Articulações eleitorais e a “neutralidade”: nem a extrema-direita, nem a pós-política
As novas demandas resultantes da atual crise social e política deflagram a corrida na tentativa de uma reorganização que não coloque em cheque as contrarreformas neoliberais.
A crise que marca o início desse novo século deflagra a urgência de uma reorganização dos poderes políticos em disputa. Tensões já começaram a ser demarcadas desde um ponto de vista nacional e prometem permanecer no centro do debate nas eleições autárquicas.
As novas demandas resultantes da atual crise social e política deflagram a corrida na tentativa de uma reorganização que não coloque em cheque as contrarreformas neoliberais. Neste sentido, o objetivo da burguesia portuguesa segue um projeto que se propõe a colocar em prática todos os seus interesses. Ainda que muitas vezes pareça incorporar demandas progressistas, na prática estão despidas de radicalidade e de qualquer transformação social efetiva.
O sintoma se encaixa perfeitamente num conceito conhecido como pós-política que faz referência a um tipo de despolitização que se desenvolve como uma forma de ideologia onde assuntos relacionados a status político e económico são minuciosamente gerenciados. Esse gerenciamento visa passar a ideia de que não há luta a ser feita, isso quer dizer que o debate a volta de disputas ideológicas é negligenciado. Em outras palavras, podemos dizer que a ação política se torna subordinada a uma imparcialidade atribuída a tecnocracia e aos especialistas esclarecidos. Teóricos como a socióloga brasileira Sabrina Fernandes e o filósofo esloveno Slavoj Žižek denunciam que esse discurso supostamente pós-ideológico é uma armadilha claramente ideológica fomentada com o objetivo de legitimar posições conservadoras do senso comum, mas também visões neoliberais de eficiência e governança de mercado com discurso de neutralidade.
Nesse interregno, sofismas e medidas paliativas penalizam os trabalhadores e desarticulam a discussão a volta da necessidade de uma transformação radical que atinja os verdadeiros donos no poder. Imposto progressivo, controle de fuga de capitais, aumento de imposto sobre herança e lucros – são algumas medidas que gerariam dividendos substanciais ao poder público, mas que interessam pouco, ou quase nada, às elites políticas locais. Enquanto isso, deixa-se de colocar em debate as transformações fundamentais da sociedade, da economia, da política para se pensar em micro soluções que não interfiram na lógica de mercado.
Com o intuito de deslegitimar a extrema-direita, sem fortalecer nenhum tipo de política pública verdadeiramente de esquerda, vários políticos liberais, e outros até com postura reacionária, dizem que são contra o machismo, o racismo, defendem a ciência, mas sempre dentro de um quadro que não propicie nenhum tipo de solução estrutural para os problemas.
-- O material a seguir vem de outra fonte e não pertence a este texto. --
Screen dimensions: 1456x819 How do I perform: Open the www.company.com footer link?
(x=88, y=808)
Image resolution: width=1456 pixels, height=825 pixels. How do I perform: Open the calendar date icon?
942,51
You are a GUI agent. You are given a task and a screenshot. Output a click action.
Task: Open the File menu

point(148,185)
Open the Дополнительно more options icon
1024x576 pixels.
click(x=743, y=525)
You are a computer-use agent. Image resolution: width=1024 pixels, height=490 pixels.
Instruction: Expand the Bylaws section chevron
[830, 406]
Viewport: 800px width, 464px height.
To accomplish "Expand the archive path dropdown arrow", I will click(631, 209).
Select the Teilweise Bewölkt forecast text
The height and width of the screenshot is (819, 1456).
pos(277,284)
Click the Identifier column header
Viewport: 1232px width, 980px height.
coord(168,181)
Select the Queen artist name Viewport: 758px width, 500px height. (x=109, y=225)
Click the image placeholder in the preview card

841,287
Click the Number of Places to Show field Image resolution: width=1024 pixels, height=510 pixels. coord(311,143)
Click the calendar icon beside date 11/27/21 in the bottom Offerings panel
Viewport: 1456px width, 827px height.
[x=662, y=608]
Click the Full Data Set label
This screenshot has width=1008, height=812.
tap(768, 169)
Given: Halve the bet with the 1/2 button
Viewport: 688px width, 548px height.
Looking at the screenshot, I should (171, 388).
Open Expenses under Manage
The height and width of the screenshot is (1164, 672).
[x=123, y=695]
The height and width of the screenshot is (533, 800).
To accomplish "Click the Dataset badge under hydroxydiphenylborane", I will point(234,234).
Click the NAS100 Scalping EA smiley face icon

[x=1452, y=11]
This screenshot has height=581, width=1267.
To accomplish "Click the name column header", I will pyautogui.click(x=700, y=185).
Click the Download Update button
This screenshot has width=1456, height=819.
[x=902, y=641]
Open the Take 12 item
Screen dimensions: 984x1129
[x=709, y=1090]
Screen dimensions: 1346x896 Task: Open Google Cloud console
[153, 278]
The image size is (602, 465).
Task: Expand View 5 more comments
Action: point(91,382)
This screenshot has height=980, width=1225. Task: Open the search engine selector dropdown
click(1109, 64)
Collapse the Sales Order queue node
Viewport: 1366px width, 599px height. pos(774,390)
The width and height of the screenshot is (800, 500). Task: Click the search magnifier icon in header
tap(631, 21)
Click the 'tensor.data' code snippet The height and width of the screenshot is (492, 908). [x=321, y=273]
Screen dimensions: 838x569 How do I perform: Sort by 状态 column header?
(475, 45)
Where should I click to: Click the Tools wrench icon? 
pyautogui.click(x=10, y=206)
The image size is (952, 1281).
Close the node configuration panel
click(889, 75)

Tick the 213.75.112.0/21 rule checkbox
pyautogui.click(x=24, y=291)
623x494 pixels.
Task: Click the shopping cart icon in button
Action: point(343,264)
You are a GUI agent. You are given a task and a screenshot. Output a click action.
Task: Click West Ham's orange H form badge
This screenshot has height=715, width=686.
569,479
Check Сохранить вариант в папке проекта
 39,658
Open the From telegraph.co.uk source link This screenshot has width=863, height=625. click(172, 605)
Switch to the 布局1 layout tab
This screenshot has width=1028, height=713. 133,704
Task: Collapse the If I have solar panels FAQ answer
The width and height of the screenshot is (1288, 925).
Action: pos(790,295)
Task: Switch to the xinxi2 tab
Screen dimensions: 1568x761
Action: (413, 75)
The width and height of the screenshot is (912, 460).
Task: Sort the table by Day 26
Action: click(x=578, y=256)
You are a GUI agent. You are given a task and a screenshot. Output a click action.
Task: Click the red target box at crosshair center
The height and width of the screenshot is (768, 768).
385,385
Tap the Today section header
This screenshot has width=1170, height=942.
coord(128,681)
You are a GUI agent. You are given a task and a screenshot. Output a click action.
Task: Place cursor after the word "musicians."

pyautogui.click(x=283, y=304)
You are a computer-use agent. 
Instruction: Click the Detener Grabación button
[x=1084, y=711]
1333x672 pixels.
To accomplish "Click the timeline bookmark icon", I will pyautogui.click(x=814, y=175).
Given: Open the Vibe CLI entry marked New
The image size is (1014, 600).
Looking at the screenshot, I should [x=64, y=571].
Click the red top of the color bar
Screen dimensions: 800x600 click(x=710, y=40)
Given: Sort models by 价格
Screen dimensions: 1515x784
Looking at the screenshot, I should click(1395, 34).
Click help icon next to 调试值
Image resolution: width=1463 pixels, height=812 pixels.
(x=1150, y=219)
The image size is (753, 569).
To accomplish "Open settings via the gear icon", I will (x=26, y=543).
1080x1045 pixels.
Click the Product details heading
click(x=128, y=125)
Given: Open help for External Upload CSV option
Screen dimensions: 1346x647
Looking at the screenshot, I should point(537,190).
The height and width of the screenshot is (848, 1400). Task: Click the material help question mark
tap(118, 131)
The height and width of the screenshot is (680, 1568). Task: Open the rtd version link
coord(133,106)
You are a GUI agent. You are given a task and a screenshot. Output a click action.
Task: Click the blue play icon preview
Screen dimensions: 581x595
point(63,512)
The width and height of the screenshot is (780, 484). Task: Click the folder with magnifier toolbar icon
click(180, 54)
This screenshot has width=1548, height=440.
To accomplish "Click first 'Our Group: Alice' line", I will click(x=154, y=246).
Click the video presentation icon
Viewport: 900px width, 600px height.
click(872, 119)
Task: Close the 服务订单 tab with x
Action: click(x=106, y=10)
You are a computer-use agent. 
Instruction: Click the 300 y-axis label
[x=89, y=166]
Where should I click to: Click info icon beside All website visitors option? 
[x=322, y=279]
Dentro do social-liberalismo defendem a democracia burguesa, o estado burguês, ainda que assimilem elementos simbólicos e de linguagem utilizados no campo de esquerda, como a ideia de que é necessário garantir direitos sociais ou combater as opressões… Contudo, aqueles que negam que estejam defendendo um campo político colocam essas posições como se fossem mera razão, bom senso. Nessa esteira, falseia-se o debate político encarando-o como não ideológico, negando a própria essência da política que é o conflito e a disputa de interesses antagónicos, ou divergentes.
Essa estratégia faz com que nos esquivemos do debate a volta dos interesses objetivos que estão sendo atendidos nas mais diversas frações do capital. Em vez de se encarar o avanço da extrema-direita como uma representação da própria ofensiva burguesa e da crise capitalista, o fenómeno é tratado como uma mera irracionalidade fruto de um radicalismo. Do outro lado da mesma moeda é colocado um suposto radicalismo de esquerda que é igualmente problemático e que também precisa ser combatido em nome da razão, da democracia. No centro deste discurso está o campo social-liberal que está preparando para o terreno pessoas com um perfil específico que só visa enfraquecer qualquer proposta que gere adesão das massas. Como se existisse uma política não-política, uma técnica e uma ciência pura apartadas da política, uma racionalidade fora da política. Como defende o teórico mexicano Jaime Osório no livro O Estado no Centro da Mundialização; a Sociedade Civil e o Tema do Poder: “nada está fora da luta de classes, pois se ela não explica tudo, ela estrutura o todo.”